What are the downsides to an outcomes focus?
How an obsession with output can blind us to the bigger picture.
In our last newsletter, Ross G wrote about the intangible benefits of the ostensibly frivolous moments we spend together as colleagues.
This week, I want to pick up where Ross left off, and explore what intangible benefits look like in the context of learning design.
A couple of months ago, I read an article in The Atlantic titled ‘The End of Foreign-Language Education’, and I’ve been thinking about it ever since.
In the article, Louise Matsakis explores the declining popularity of foreign-language programs at schools and universities around the world. According to data from the Modern Language Association, enrollment in college-level language courses dropped 29.3% in the United States between 2009 and 2021.
As Matsakis points out, there are various factors which might be contributing to this trend, including the rise of isolationist politics and cuts to humanities funding. But one of the most likely drivers is machine learning and artificial intelligence.
When I was a language student in the mid 2000s, I would never have dreamed of using a tool like Google Translate for an assignment. The technology just wasn’t good enough, and a machine translation would have been easily caught by any of my professors.
But a lot has changed in the last twenty years.
In 2024, Google Translate still might not provide idiomatic translations 100% of the time, but it’s ‘good enough’ for most purposes.
Meanwhile, AI-powered video platforms are making it possible for anyone to synthesize multimedia in different languages, delivered in their own voice.
In the not-too-distant future, we may all be walking around with a technological ‘Babel fish’ in our ears, providing frictionless translation into any language.
From a pure outcomes perspective, these advances — and the ensuing death of the language degree — should be celebrated.
If technology will soon enable us to communicate fluently in French, Spanish, or Mandarin, then why should anyone waste their time learning a foreign language?
In my opinion, there are three key reasons:
🗼 By learning French, I was also learning English.
Whatever skill I possess in English, much of it can be attributed to studying French.
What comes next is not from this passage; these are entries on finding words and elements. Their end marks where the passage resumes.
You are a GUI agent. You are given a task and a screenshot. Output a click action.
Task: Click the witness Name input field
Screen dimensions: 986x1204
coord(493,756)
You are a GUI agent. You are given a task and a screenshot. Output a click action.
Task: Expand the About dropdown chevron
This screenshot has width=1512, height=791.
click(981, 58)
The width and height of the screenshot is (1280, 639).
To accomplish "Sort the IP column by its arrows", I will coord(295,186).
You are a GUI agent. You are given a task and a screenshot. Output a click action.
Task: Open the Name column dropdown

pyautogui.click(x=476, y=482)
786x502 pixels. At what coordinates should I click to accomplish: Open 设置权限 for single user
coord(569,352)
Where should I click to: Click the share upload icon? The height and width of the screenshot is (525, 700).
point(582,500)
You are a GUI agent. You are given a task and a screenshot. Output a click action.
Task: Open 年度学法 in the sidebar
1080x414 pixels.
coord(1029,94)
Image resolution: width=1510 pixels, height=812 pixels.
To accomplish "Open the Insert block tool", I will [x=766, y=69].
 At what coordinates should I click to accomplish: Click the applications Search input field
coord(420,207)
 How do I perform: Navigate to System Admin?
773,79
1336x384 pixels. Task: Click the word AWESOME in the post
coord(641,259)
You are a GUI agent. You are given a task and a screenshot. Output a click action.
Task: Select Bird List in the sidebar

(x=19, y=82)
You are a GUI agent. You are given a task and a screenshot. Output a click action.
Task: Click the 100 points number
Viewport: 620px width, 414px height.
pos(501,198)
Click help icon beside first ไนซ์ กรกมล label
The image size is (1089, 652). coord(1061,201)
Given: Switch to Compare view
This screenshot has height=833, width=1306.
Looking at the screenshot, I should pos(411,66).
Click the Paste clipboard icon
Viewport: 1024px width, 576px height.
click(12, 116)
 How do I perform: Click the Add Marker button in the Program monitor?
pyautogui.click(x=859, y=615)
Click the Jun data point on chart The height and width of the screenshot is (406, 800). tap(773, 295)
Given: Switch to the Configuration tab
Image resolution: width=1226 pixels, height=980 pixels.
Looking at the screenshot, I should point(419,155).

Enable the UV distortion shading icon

Mastering a second language requires the learner to think about words and phrases at a granular level — what comes naturally to a native speaker demands real effort from a novice.
Over time, this methodical approach to constructing sentences in French changed the way I wrote and thought in English. It also taught me to see the beauty in language.
🥐 Language and culture are inextricably linked.
While technology will facilitate communication across cultural boundaries, part of me wonders if something will also be lost in machine translation.
The experience of speaking to another human being via a technological mediator is not the same as the experience of stumbling your way through a conversation in their native tongue. Machine translation can deliver technically proficient communication, but it cannot deliver cultural understanding, which is inextricably tied to language.
🤗 Language-learning promotes tolerance.
Studying French and, subsequently, living in France were formative experiences for me. Without getting too political, learning a foreign language and immersing myself in another culture have undoubtedly shaped my worldview, and my openness to different ways of thinking.
My point in sharing all of this is that, had I been tasked with defining learning or performance outcomes for my French degree, I wouldn’t have thought of any of these ‘intangible benefits’.
Of course, the purpose of L&D is not the same as the purpose of education. But it’s worth remembering that the value of the work we do as learning designers extends beyond the business metrics we’re tasked with moving.
While the outcome of your sales training might ultimately be increased sales, it also has the potential to:
🕺 Boost engagement and morale by signalling to learners that you are investing in their professional development, potentially improving retention over time;
👯 Strengthen team cohesion by bringing people together who may otherwise work remotely or have few opportunities to socialize in person;
💡 Improve organizational culture by establishing learning and continuous improvement as part of BAU.
In L&D, it’s our job to deliver on the outcomes that matter to the business. But we shouldn’t lose sight of the bigger picture.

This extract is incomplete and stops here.